From the perspective of the "next" buyer of the house, they don't get the tax kick backs and has been pointed out, if your getting a check from the utility its taxable. So the buyer is going to look at the panels on your roof and the wiring and ask, "so how long does this thing work, how much is it going to cost to remove" and "so I save a net $60 per month after tax, big deal." "Its not worth more than a few thousand to maybe five thousand max, but it looks like just another maintenance problem."
 
What a mess... this will be an on-going battle between solar companies, utilities and Main St America... we'll see who wins this battle.
For sure it won't be Main St America. Anyone remember the rolling brown outs in CA and Enron??
We are definitely sizing up for a real battle.

The nonprofit company, which manages bowling alleys and seven recreation centers in the politically powerful Phoenix-area retirement community, has a large solar-panel project going up at its facilities. In the Lakeview Recreation Center parking lot on a recent summer day, workers on lifts finish connections beneath the panels, which double as shade for covered parking. Solar arrays at two of the company's centers already are finished and producing power.

"The anticipated savings is about $15 million," Higgins says from the lobby of RSCS' corporate office at Lakeview. She adds that the electricity generated from the photovoltaic panels could power an estimated 347 homes.

Her dollar figure is averaged over more than 30 years, according to numbers the company posted on its website. The savings come partly from $185,000 per year in direct incentives from Arizona Public Service Company, to be funded over the next 20 years by APS customers. Most of the savings come in the form of a power bill that's been slashed by more than half. But this bonanza doesn't happen as simply as you might think.
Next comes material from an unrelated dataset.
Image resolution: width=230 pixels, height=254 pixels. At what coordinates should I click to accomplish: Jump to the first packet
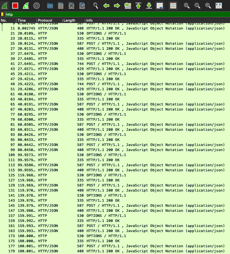(x=138, y=5)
The scheme is called net metering:

But what's bad for a utility company has a way of becoming bad for its customers.

Such as last year's rate increase by APS, brought on by the success of energy-efficiency programs. Less electricity was sold because of the programs, leaving APS' parent company, Pinnacle West Capital Corporation, with less revenue to pay bills. Because APS is allowed by the Arizona Corporation Commission to make a predetermined profit to promote stability for such a vital service, the company is allowed to boost its rates to make up losses.

Nice article, it explains the scheme of "we cheat the other guy and pass the savings onto you." Eventually you get cheated because the utility needs more revenue to cover cost and raises your rates.
 
just face the facts.

The OP got screwed, the solar is costing him money every month and he now needs someone to blame for that.

In walks the appraiser.

It costs the same to build one solar panel to the next, given the same K rating. But, put it in the desert, and it's super efficient at hitting that K number much more often, year round, then if you put it in the north with snow and shade much more rain, and clouds. Nobody lowers the cost of the panels if you're putting the panels up north.

So where can better absorb the cost of the panels? It aint New York, or PA or Maine, or New Hampshire or Vermont, or Illinois or Michigan or Montana when compared to California, Arizona, Texas and Florida. But the AI can't say that. It'll be against the official government meme.

There is also a reason they don't build outdoor in ground pools in Alaska too.

The DCF does not work, as there is no reasonable expectation that net metering will be mandated/provided/allowed in the future.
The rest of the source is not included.